• WRITTEN TASK: Please copy verbatim the lines between the line holding "Open the Paintings menu item" and the line holding "pos(286,77)", inclusive. Omit the pictures from your copy.

• LISTED RECORDS:
§ §
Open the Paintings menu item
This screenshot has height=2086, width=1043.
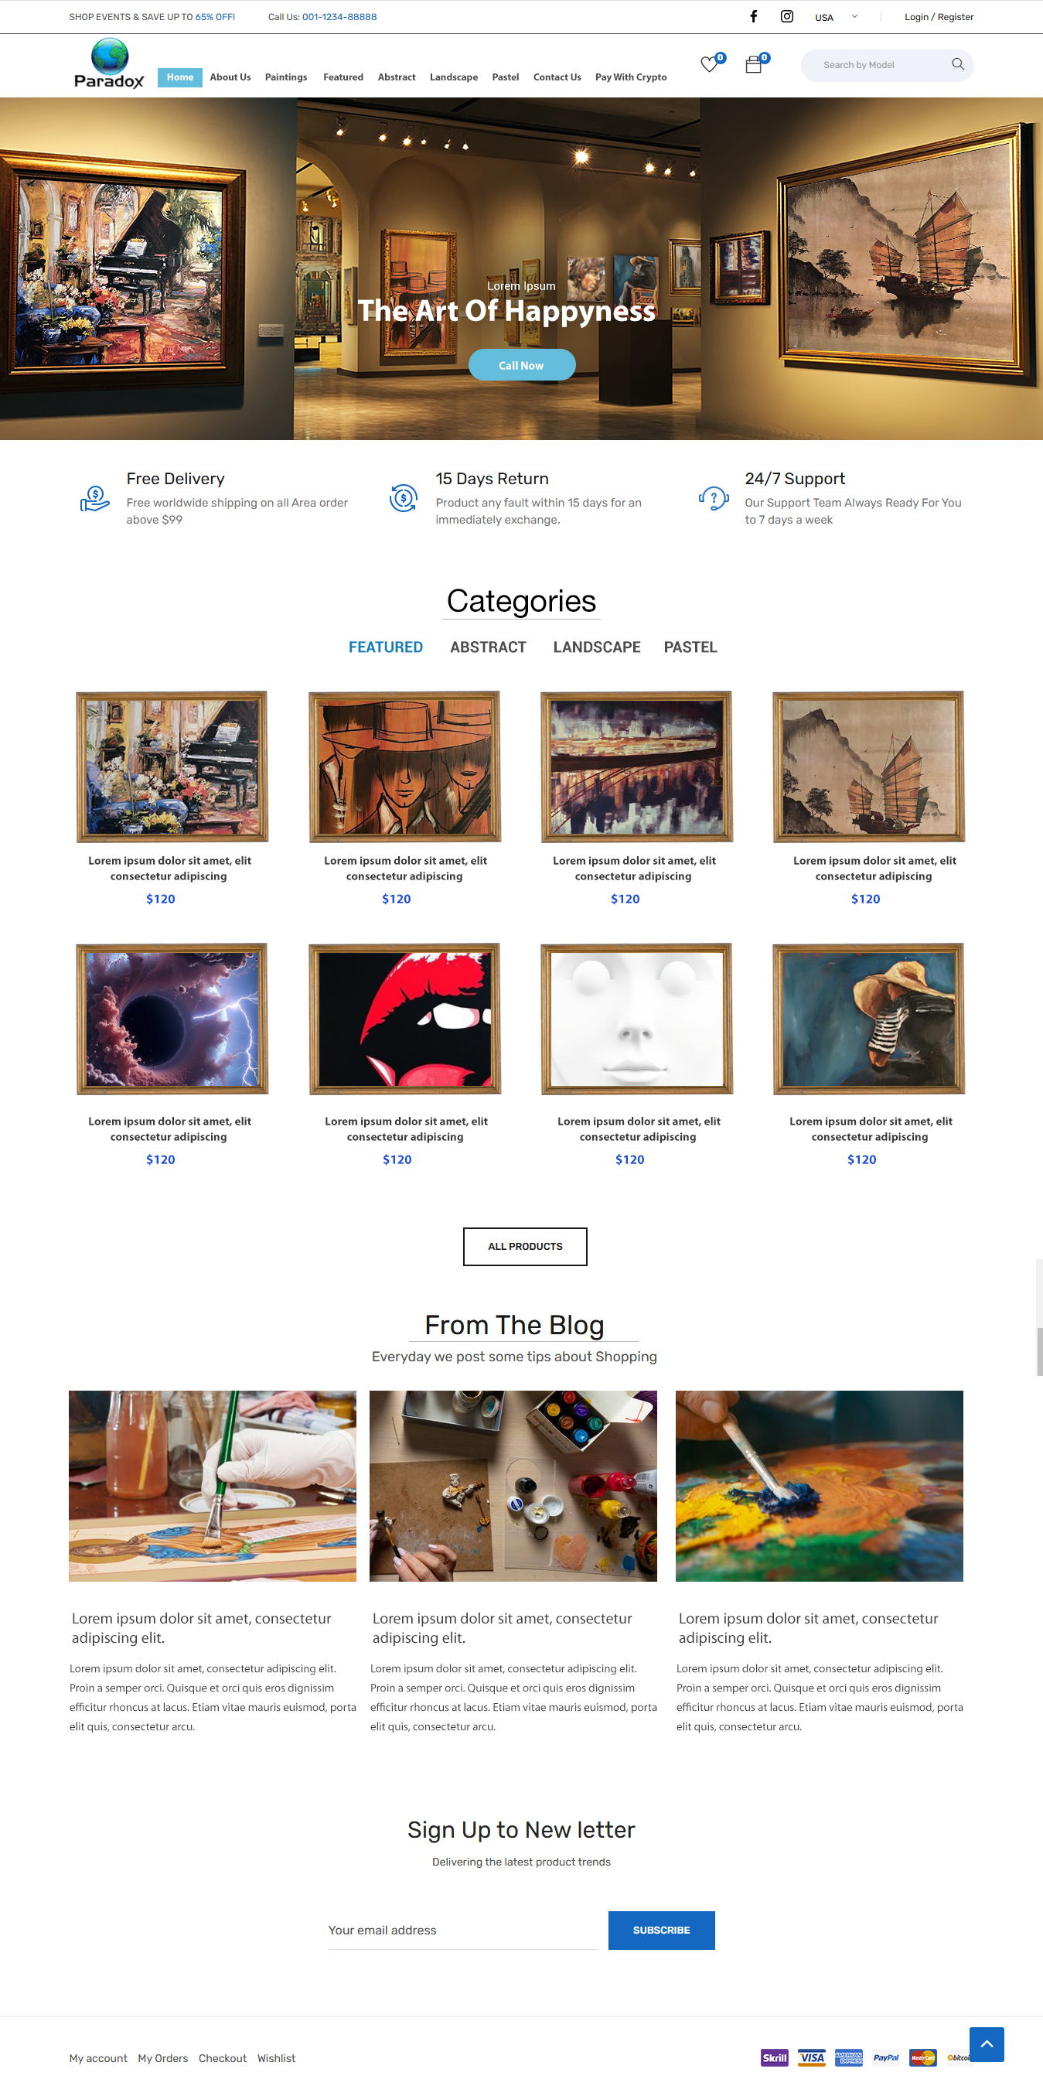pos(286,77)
§ §
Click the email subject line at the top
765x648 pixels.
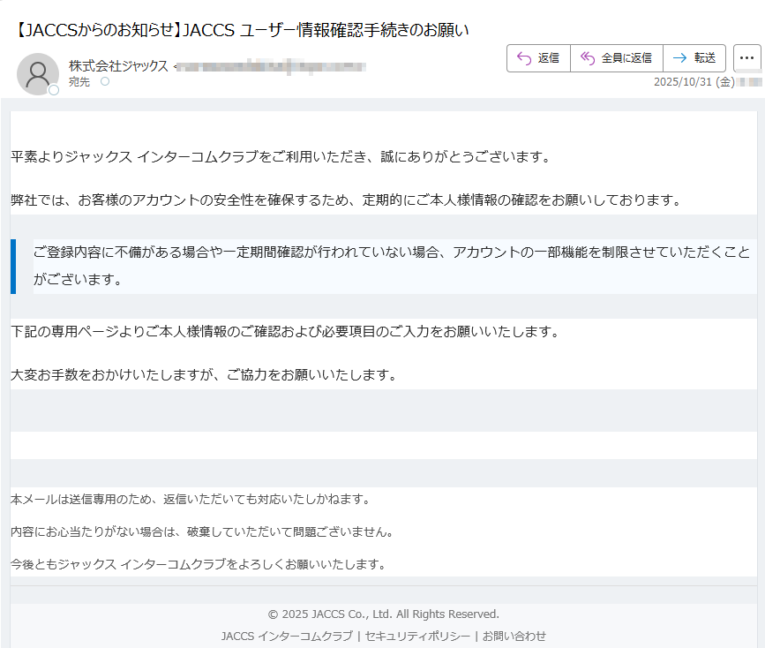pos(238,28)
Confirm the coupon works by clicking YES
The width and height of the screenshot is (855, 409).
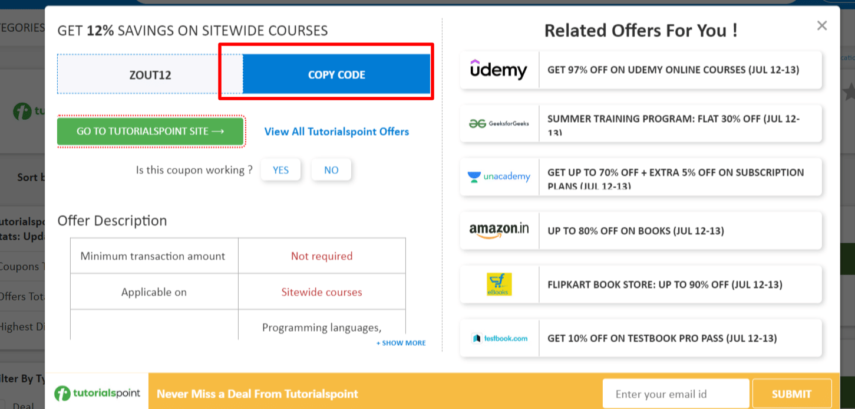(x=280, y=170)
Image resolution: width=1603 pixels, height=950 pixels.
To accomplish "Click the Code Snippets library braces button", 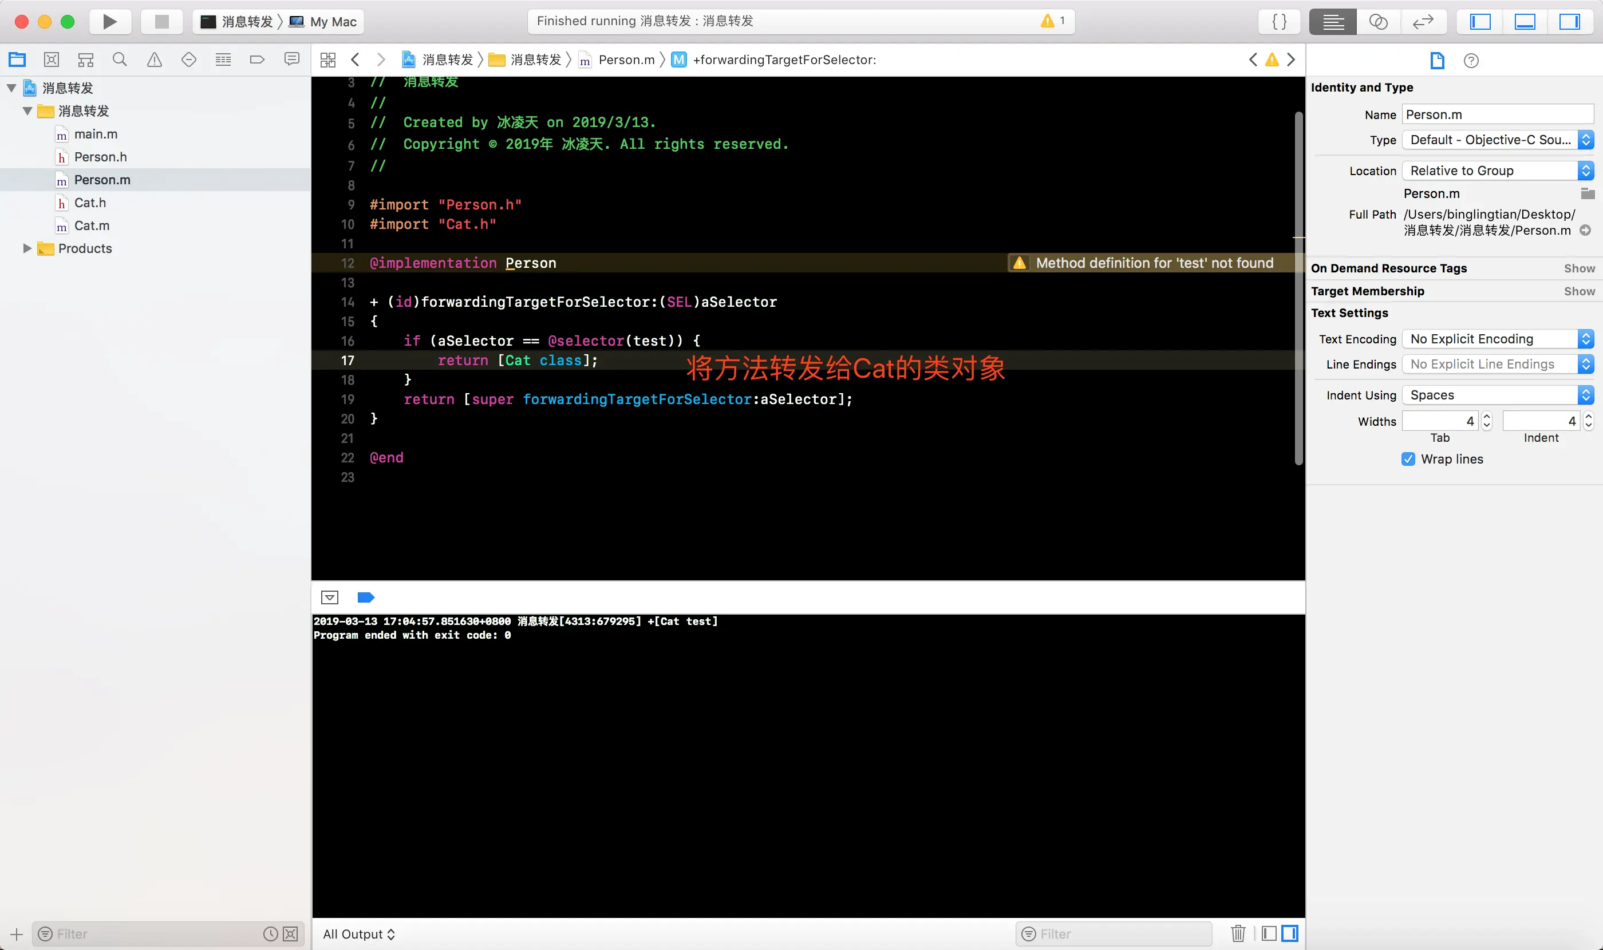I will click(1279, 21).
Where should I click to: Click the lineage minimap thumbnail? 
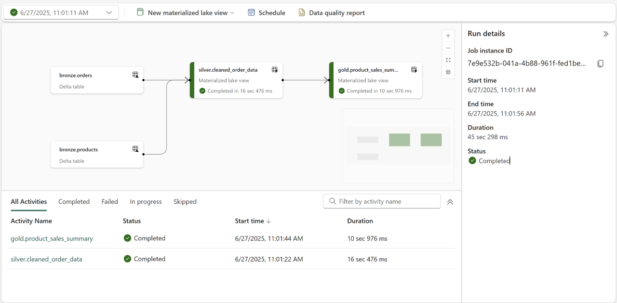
§ §
• OUTPUT BELOW:
Open the Paintings menu item
This screenshot has height=2086, width=1043.
pos(286,77)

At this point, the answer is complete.